Department of Respiratory and Critical Care Medicine, Tongji Hospital, Tongji Medical College, Huazhong University of Science and Technology, Wuhan 430030, China

Introduction: Glutathione peroxidases (GPxs) constitutes an enzyme family which has the ability to reduce free hydrogen peroxide to water and lipid hydroperoxides to their corresponding alcohols, and its main biological roles are to protect organisms from oxidative stress-induced damage. GPxs include eight members in different tissues of the body, and they play essential roles in carcinogenesis. However, the prognostic value of individual GPx in non-small cell lung cancer (NSCLC) remains elusive.
Materials and methods: In the current study, we investigated the prognostic value of GPxs in NSCLC patients through the “Kaplan–Meier plotter” database, wherein updated gene expression data and survival information from a total of 1,926 NSCLC patients are included.
Results: High expression of GPx1 mRNA was correlated with worse overall survival (OS) in adenocarcinoma patients. High expression of GPx2 mRNA was correlated with worse OS for all NSCLC patients. In contrast, high expression of GPx3 mRNA was associated with better OS for all NSCLC patients. High expression of GPx4 mRNA was significantly correlated with worsening adenocarcinoma in these patients. GPx5 mRNA high expression correlated with worsening OS for all NSCLC patients.
Discussion: The current findings of prognostic values of individual mRNA expression of GPxs in NSCLC patients indicate some GPxs may have prognostic value in NSCLC patients, and this needs further study.

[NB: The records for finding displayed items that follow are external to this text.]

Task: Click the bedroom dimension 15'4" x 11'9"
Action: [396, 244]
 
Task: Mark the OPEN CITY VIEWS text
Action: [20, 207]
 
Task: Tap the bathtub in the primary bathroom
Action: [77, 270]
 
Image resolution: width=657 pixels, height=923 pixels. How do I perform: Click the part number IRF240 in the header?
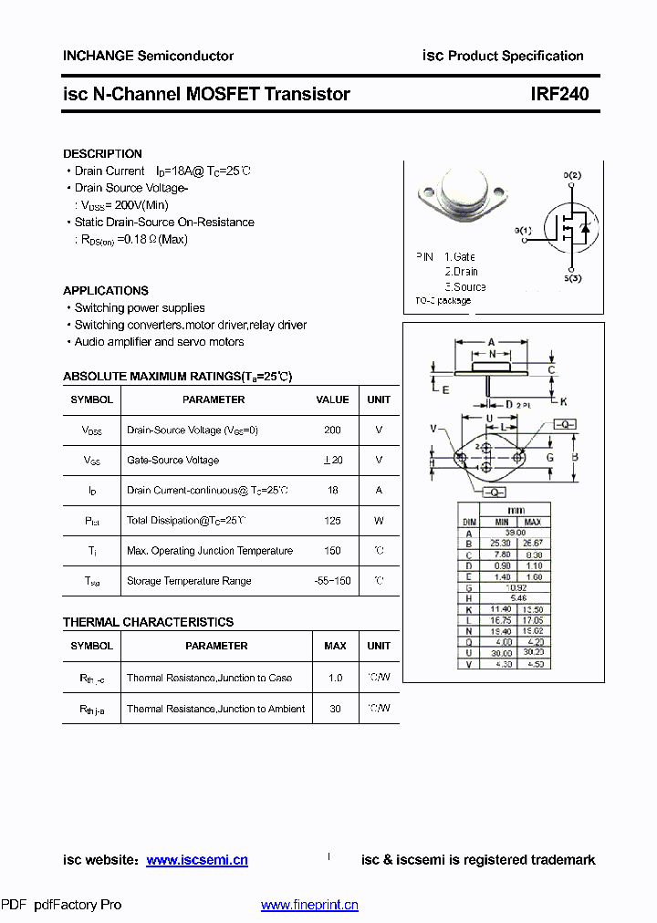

Keywords: NSCLC, glutathione peroxidases (GPxs), cancer stem cell, prognosis, KM plotter, hazard ratio

Introduction

Lung cancer remains the leading cause of cancer-related mortality worldwide in both men and women.^1,2 Non–small cell lung cancer (NSCLC) includes adenocarcinoma (ADE) and squamous cell carcinoma (SCC), and accounts for 75–80% of cases of lung cancer. A multidisciplinary approach combining the application of chemotherapy with alternative treatment modalities as well as targeted therapy have aided improvement in survival outcomes. However, success with the above treatment modalities has continually been constrained by various limitations.^3,4 Therefore, further investigation on the mechanism of progression, as well as identification of prognostic markers, will help select patients with a higher chance of lung cancer recurrence and provide better prognosis and individualized treatment.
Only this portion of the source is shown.